LC2, LC3, LC4 and the rest of the Le Corbusier-Perriand-Jeanneret canon move through our system regularly. Our curators check the manufacturer marking carefully because the difference between an authorised Cassina production and an unauthorised replica is significant for resale value.
Crediting the team correctly
For a long time, the LC2 Petit Confort and the LC4 chaise longue were credited to "Le Corbusier" alone. That's a story worth correcting up front. The designs came out of a partnership between Le Corbusier (1887 to 1965), his cousin Pierre Jeanneret (1896 to 1967), and Charlotte Perriand (1903 to 1999). Perriand joined the studio in 1927, and most of the furniture we now think of as "Corbusier" was substantially her work. The series is increasingly catalogued as "Corbusier, Perriand, Jeanneret" or sometimes just "Perriand". That's the correct attribution.
I mention this not to be pedantic, but because Perriand is one of the most important furniture designers of the 20th century and her name deserves to travel with these pieces.
The pieces that survived
Five designs from the 1928 to 1929 collaboration are still in continuous production by Cassina, who holds the licence:
The LC2 Petit Confort (1928), the cube-shaped chrome-and-leather club chair, is the most photographed of the set. Vintage Cassina LC2s from the 1970s and 80s sell for €1,500 to €3,500 each on Whoppah. The current Cassina retail is around €4,800.
The LC3 Grand Confort (1928), the deeper, lower lounge version, runs €2,000 to €4,500.
The LC4 chaise longue (1928), the curved adjustable recliner on a steel cradle, is the iconic piece. Vintage Cassina examples sit at €2,200 to €5,000.
The LC1 sling chair (1928), with the leather sling seat on a chromed steel frame, is the lighter alternative.
The LC6 dining table (1928) is the marble or glass-topped table on the I-beam steel base. €1,800 to €4,200 used.
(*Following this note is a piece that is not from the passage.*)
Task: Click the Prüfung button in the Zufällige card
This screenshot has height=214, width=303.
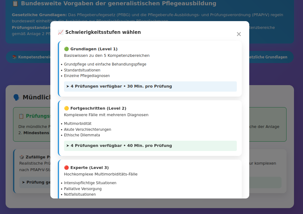Action: [35, 182]
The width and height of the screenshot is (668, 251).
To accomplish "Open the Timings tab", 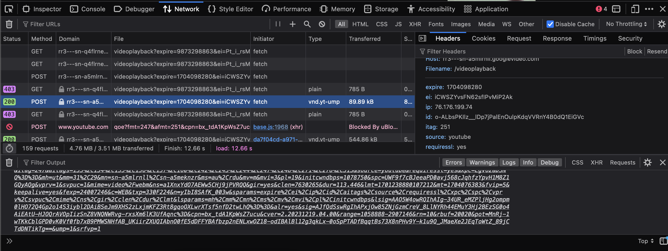I will (x=595, y=39).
What to watch for on the secondhand market
The LC series is one of the most-counterfeited furniture lines in the world. Italian copies from non-licensed factories have been in production since the 1970s. The differences are real:
Authentic Cassina LC2 chrome is a specific gauge of tube (25mm with 2mm wall) chromed to a depth that gives a slightly blue cast in raking light. Copies use thinner tube and brighter chrome.
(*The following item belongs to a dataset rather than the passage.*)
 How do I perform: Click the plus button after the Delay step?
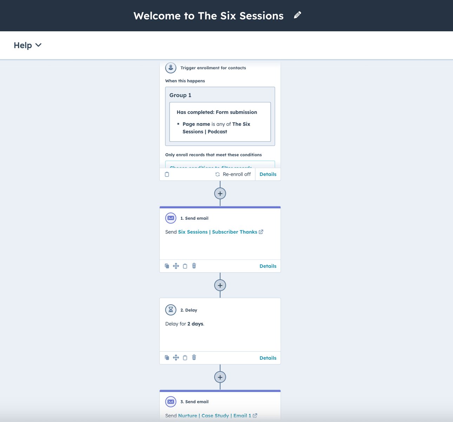coord(220,377)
The leather on a real Cassina LC2 is hand-selected hide, thick at the seat cushion edges. Copies use thinner leather that creases visibly at the corners.
Every authentic Cassina piece since 1965 carries a sewn-in label inside the upholstery with model and serial. No label, no buy.
Why Perriand deserves a separate visit
If you're new to this work, I'd encourage you to read about Perriand separately. Her own catalogue (independently of the Corbusier collaboration) is substantial: the Tunisie bookcase, the Synthèse des arts cabinets, the Les Arcs ski-resort interiors. The Cassina re-edition program of "Cassina I Maestri" now includes her solo work explicitly. It's overdue.